So Ray’s team pored over decades of official figures and detailed statistics, “to figure out what is happening in each county, for example in the United States, or in each municipio in Brazil or in each district in India... It takes a long, long time, obviously.”

It took three years, in fact.  But in the end, the group produced detailed maps that can be used to zero in on where yields are increasing and where they are not.

But Ray says this is really just the beginning.

“This data set can be used to answer many other questions like, ‘Where are we going from here?’ What we have only shown is where we are right now.”

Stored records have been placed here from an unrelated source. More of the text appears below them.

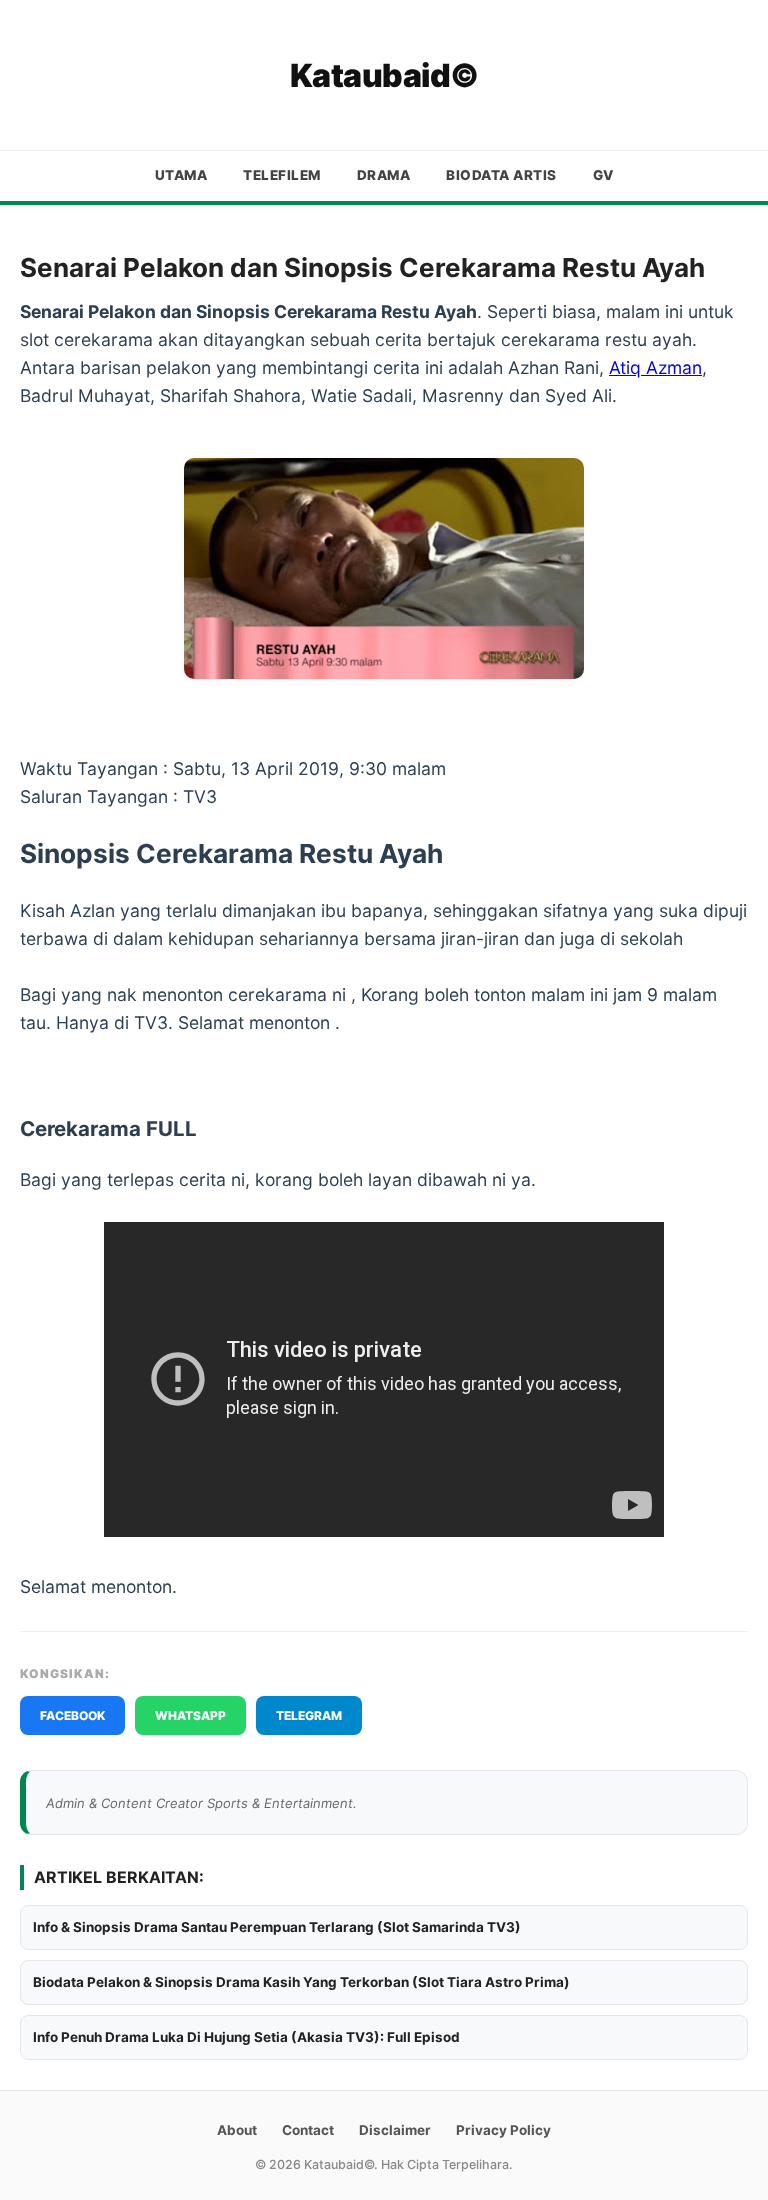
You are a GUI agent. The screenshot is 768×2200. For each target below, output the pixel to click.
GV (603, 175)
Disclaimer (395, 2130)
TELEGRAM (309, 1715)
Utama (181, 175)
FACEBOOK (72, 1715)
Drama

Next, Ray says, researchers need to figure out why yields are not improving in these areas and what needs to change.

"Good news"

Kostas Stamoulis, director of the Agricultural Development Economics Division at the U.N. Food and Agriculture Organization, says the study identifies areas where improvements would have a substantial impact.
    
“There is significant untapped potential to increase yields to accommodate future demand," he says.  "This is good news. Let’s put it that way.”

And Stamoulis says in many cases tapping that potential is a matter of applying what is already known.

“The technologies exist, he says.  "We have to provide farmers with market access, infrastructure, risk management practices that will incentivize them to use those technologies.”

And as the demand for food crops grows, Stamoulis says the time to invest in farmers is now.